# Texto selecionado
* * * *

O bem-estar insatisfatório, o esgotamento físico e níveis de burnout moderados a elevados apresentam uma correlação significativa com piores índices de SP. Importa criar ambientes de trabalho seguros e favoráveis à saúde mental dos colaboradores de modo a melhorar a segurança do paciente (Hall et al., 2016).
As baixas pontuações encontradas nos diferentes estudos no que se refere à dimensão “pessoal” podem ser causadas por diversos fatores. Num estudo nos Países Baixos, Buljac-Samardžic & Van Woerkom (2018) concluíram que a maioria dos colaboradores vê a sua carga de trabalho como problemática. Ainda assim, esse entendimento não parece interferir na perceção da qualidade dos cuidados e na segurança do paciente. Pelo efeito motivacional, o apoio da equipa na utilização de pontos fortes de cada elemento parece ser uma boa estratégia na relação entre as necessidades de trabalho e o desempenho (Buljac-Samardžic & Van Woerkom, 2018).
O desenvolvimento de competências dos colaboradores das ERPI, seja qual for a sua profissão e nível académico, deverá ser uma aposta das estruturas que interpretem a SP como um fator crítico de sucesso (Banaszak-Holl et al., 2017; Park et al., 2015; He et al., 2020; AHRQ, 2019). É também necessária a definição clara do papel dos diferentes elementos da equipa. Ao contrário dos hospitais, a esmagadora maioria dos cuidados são assegurados por auxiliares, que garantem o acompanhamento diário dos residentes por longos períodos de tempo (Simmons et al., 2016).

* * * *

# Dados do exercício
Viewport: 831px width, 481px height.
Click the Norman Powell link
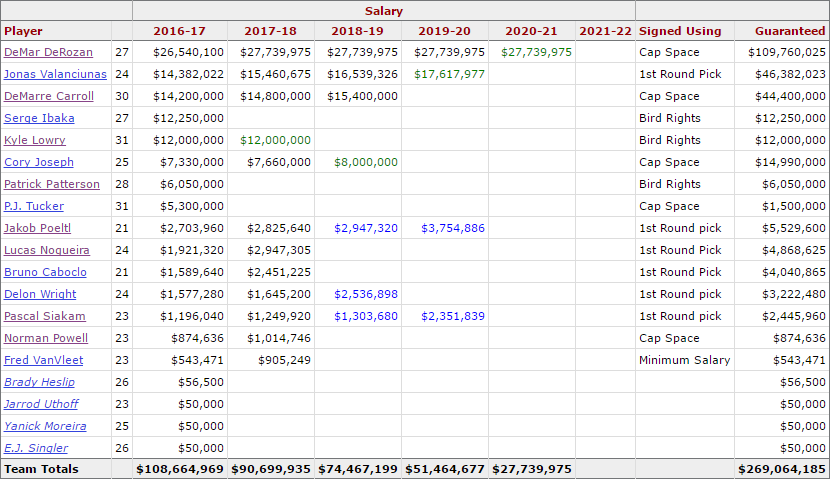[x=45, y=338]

* * * *

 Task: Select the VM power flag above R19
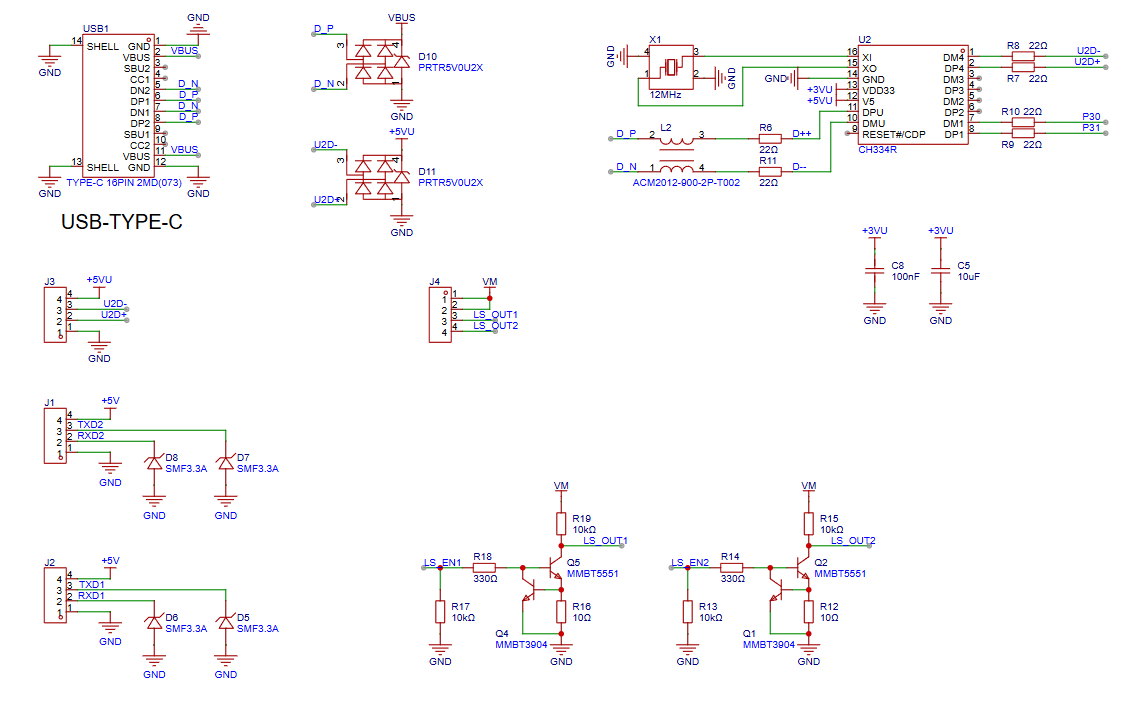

* * * *

# Perguntas
1) No texto sobre segurança do paciente, quem assegura a esmagadora maioria dos cuidados, ao contrário do que acontece nos hospitais?
2) Reescreve de forma mais curta o parágrafo do texto sobre segurança do paciente que começa por "As baixas pontuações encontradas", mantendo os factos principais.
3) Retoma o texto sobre segurança do paciente e continua-o a partir da sua última frase.

# Respostas por ordem
1) Os auxiliares, que garantem o acompanhamento diário dos residentes por longos períodos de tempo.

2) As baixas pontuações na dimensão "pessoal" podem ter várias causas. Um estudo nos Países Baixos (Buljac-Samardžic & Van Woerkom, 2018) mostrou que a maioria dos colaboradores considera a sua carga de trabalho problemática. Essa visão não parece afetar a perceção da qualidade dos cuidados nem a segurança do paciente. O apoio da equipa no uso dos pontos fortes de cada elemento parece ser uma boa estratégia, pelo seu efeito motivacional.

3)
O grande pilar dessa CS é, certamente, o conjunto de colaboradores que, num ambiente de grande exigência física e emocional, precisa de motivação, sustentabilidade e formação adequada. Os enfermeiros gestores devem desenvolver intervenções de melhoria tanto nos recursos humanos como nos procedimentos de modo a incrementar a qualidade dos cuidados e a segurança do residente (He et al., 2020; Park et al., 2015, Abusalem et al., 2019; Santos, 2015).
Apesar dos avanços das últimas décadas, são necessários mais e diferentes estudos sobre todas as dimensões da CSP nas ERPI (Gartshore et al., 2017; Banaszak-Holl et al., 2017; Santos, 2015; Bondevik et al., 2017; AHRQ, 2019; Buljac-Samardžic et al., 2018).
5. Conclusões
Além da literatura americana, a evidência científica referente à CSP nas ERPI é ainda escassa, designadamente em Portugal. Contudo, foi possível analisar um conjunto de estudos que permite uma visão geral desta problemática.
A CSP nas ERPI apresenta inúmeras dimensões e pode ser influenciada por múltiplos fatores. A complexidade dos estados de saúde e funcional da pessoa idosa e os problemas estruturais das instituições parecem comprometer significativamente a segurança dos residentes.
Parece claro que a qualidade da assistência nas ERPI, não só a dos cuidados, como a de todos os serviços prestados nas ERPI é influenciada pelo comportamento da generalidade dos seus colaboradores, assumindo assim um caráter multiprofissional. Esta dimensão revela-se na abrangência da população estudada pela generalidade dos investigadores.
A natureza das dimensões com avaliações menos favoráveis, assim como as características dos colaboradores das ERPI, evidenciam a necessidade do recurso à metodologia qualitativa nos estudos a desenvolver.
É fundamental a criação de um novo paradigma de segurança do residente em ERPI. Os enfermeiros em geral e os enfermeiros gestores em particular podem ter uma intervenção preponderante nesse novo paradigma. É também essencial o desenvolvimento de estudos sobre a realidade das ERPI portuguesas.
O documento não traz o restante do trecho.